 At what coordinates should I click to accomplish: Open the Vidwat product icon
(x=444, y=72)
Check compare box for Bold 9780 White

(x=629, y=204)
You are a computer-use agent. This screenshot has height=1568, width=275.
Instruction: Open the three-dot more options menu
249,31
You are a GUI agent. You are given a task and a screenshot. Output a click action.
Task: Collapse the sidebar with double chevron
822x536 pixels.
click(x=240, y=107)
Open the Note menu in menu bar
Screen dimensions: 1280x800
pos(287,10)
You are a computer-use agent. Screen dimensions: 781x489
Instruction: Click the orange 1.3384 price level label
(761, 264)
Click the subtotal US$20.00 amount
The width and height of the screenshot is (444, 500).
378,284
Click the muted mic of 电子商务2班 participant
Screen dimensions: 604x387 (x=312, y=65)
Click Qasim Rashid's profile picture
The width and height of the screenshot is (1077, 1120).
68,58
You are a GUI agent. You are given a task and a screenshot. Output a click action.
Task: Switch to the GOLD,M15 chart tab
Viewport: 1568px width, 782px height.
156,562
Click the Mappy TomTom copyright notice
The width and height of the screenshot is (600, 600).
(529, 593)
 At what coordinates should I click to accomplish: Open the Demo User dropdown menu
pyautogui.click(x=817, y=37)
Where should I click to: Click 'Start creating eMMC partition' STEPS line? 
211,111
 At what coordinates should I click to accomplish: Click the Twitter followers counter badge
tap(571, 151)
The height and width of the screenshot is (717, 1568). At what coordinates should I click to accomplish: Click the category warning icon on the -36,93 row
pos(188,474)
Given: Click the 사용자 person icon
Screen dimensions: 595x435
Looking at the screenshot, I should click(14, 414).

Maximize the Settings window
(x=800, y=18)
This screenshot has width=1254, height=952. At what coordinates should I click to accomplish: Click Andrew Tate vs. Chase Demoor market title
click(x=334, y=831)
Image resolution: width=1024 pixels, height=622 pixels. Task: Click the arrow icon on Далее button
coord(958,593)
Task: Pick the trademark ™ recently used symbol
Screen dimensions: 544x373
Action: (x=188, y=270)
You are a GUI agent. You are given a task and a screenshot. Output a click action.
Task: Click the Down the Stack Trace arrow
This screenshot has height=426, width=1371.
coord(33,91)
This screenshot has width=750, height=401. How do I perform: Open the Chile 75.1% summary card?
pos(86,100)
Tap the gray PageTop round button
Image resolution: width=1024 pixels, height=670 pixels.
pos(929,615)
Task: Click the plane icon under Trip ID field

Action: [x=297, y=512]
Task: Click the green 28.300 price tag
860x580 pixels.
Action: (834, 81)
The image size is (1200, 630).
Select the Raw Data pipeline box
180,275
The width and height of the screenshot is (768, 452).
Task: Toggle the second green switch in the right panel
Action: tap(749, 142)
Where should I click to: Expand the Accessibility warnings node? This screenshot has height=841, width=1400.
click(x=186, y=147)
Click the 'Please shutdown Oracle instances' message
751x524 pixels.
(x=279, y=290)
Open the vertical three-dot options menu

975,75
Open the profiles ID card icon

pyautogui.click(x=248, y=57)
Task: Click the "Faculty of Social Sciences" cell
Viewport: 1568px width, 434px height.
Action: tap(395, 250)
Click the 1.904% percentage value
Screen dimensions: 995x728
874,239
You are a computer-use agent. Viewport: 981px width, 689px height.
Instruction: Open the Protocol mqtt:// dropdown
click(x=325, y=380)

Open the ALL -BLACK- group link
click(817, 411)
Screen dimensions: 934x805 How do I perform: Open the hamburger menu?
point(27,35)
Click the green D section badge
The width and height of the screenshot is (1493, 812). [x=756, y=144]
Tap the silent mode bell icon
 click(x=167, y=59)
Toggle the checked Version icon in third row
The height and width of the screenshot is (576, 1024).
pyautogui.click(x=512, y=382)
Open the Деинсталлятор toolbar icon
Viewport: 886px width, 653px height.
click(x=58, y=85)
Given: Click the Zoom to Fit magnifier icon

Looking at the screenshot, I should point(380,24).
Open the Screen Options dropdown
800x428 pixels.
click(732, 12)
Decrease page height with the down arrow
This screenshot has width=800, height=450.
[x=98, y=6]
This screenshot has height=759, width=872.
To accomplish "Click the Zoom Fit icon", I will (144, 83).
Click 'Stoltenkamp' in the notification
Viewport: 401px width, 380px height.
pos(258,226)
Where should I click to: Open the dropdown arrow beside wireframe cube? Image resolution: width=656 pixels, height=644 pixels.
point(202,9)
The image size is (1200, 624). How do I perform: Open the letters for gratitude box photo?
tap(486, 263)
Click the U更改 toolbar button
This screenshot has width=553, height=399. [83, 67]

····················

Repeat each line above exactly as it stands.

## Task output
 At what coordinates should I click to accomplish: Open the Vidwat product icon
(x=444, y=72)
Check compare box for Bold 9780 White

(x=629, y=204)
You are a computer-use agent. This screenshot has height=1568, width=275.
Instruction: Open the three-dot more options menu
249,31
You are a GUI agent. You are given a task and a screenshot. Output a click action.
Task: Collapse the sidebar with double chevron
822x536 pixels.
click(x=240, y=107)
Open the Note menu in menu bar
Screen dimensions: 1280x800
pos(287,10)
You are a computer-use agent. Screen dimensions: 781x489
Instruction: Click the orange 1.3384 price level label
(761, 264)
Click the subtotal US$20.00 amount
The width and height of the screenshot is (444, 500).
378,284
Click the muted mic of 电子商务2班 participant
Screen dimensions: 604x387 (x=312, y=65)
Click Qasim Rashid's profile picture
The width and height of the screenshot is (1077, 1120).
68,58
You are a GUI agent. You are given a task and a screenshot. Output a click action.
Task: Switch to the GOLD,M15 chart tab
Viewport: 1568px width, 782px height.
156,562
Click the Mappy TomTom copyright notice
The width and height of the screenshot is (600, 600).
(529, 593)
 At what coordinates should I click to accomplish: Open the Demo User dropdown menu
pyautogui.click(x=817, y=37)
Where should I click to: Click 'Start creating eMMC partition' STEPS line? 
211,111
 At what coordinates should I click to accomplish: Click the Twitter followers counter badge
tap(571, 151)
The height and width of the screenshot is (717, 1568). At what coordinates should I click to accomplish: Click the category warning icon on the -36,93 row
pos(188,474)
Given: Click the 사용자 person icon
Screen dimensions: 595x435
Looking at the screenshot, I should click(14, 414).

Maximize the Settings window
(x=800, y=18)
This screenshot has width=1254, height=952. At what coordinates should I click to accomplish: Click Andrew Tate vs. Chase Demoor market title
click(x=334, y=831)
Image resolution: width=1024 pixels, height=622 pixels. Task: Click the arrow icon on Далее button
coord(958,593)
Task: Pick the trademark ™ recently used symbol
Screen dimensions: 544x373
Action: (x=188, y=270)
You are a GUI agent. You are given a task and a screenshot. Output a click action.
Task: Click the Down the Stack Trace arrow
This screenshot has height=426, width=1371.
coord(33,91)
This screenshot has width=750, height=401. How do I perform: Open the Chile 75.1% summary card?
pos(86,100)
Tap the gray PageTop round button
Image resolution: width=1024 pixels, height=670 pixels.
pos(929,615)
Task: Click the plane icon under Trip ID field

Action: [x=297, y=512]
Task: Click the green 28.300 price tag
860x580 pixels.
Action: (834, 81)
The image size is (1200, 630).
Select the Raw Data pipeline box
180,275
The width and height of the screenshot is (768, 452).
Task: Toggle the second green switch in the right panel
Action: tap(749, 142)
Where should I click to: Expand the Accessibility warnings node? This screenshot has height=841, width=1400.
click(x=186, y=147)
Click the 'Please shutdown Oracle instances' message
751x524 pixels.
(x=279, y=290)
Open the vertical three-dot options menu

975,75
Open the profiles ID card icon

pyautogui.click(x=248, y=57)
Task: Click the "Faculty of Social Sciences" cell
Viewport: 1568px width, 434px height.
Action: tap(395, 250)
Click the 1.904% percentage value
Screen dimensions: 995x728
874,239
You are a computer-use agent. Viewport: 981px width, 689px height.
Instruction: Open the Protocol mqtt:// dropdown
click(x=325, y=380)

Open the ALL -BLACK- group link
click(817, 411)
Screen dimensions: 934x805 How do I perform: Open the hamburger menu?
point(27,35)
Click the green D section badge
The width and height of the screenshot is (1493, 812). [x=756, y=144]
Tap the silent mode bell icon
 click(x=167, y=59)
Toggle the checked Version icon in third row
The height and width of the screenshot is (576, 1024).
pyautogui.click(x=512, y=382)
Open the Деинсталлятор toolbar icon
Viewport: 886px width, 653px height.
click(x=58, y=85)
Given: Click the Zoom to Fit magnifier icon

Looking at the screenshot, I should point(380,24).
Open the Screen Options dropdown
800x428 pixels.
click(732, 12)
Decrease page height with the down arrow
This screenshot has width=800, height=450.
[x=98, y=6]
This screenshot has height=759, width=872.
To accomplish "Click the Zoom Fit icon", I will (144, 83).
Click 'Stoltenkamp' in the notification
Viewport: 401px width, 380px height.
pos(258,226)
Where should I click to: Open the dropdown arrow beside wireframe cube? Image resolution: width=656 pixels, height=644 pixels.
point(202,9)
The image size is (1200, 624). How do I perform: Open the letters for gratitude box photo?
tap(486, 263)
Click the U更改 toolbar button
This screenshot has width=553, height=399. [83, 67]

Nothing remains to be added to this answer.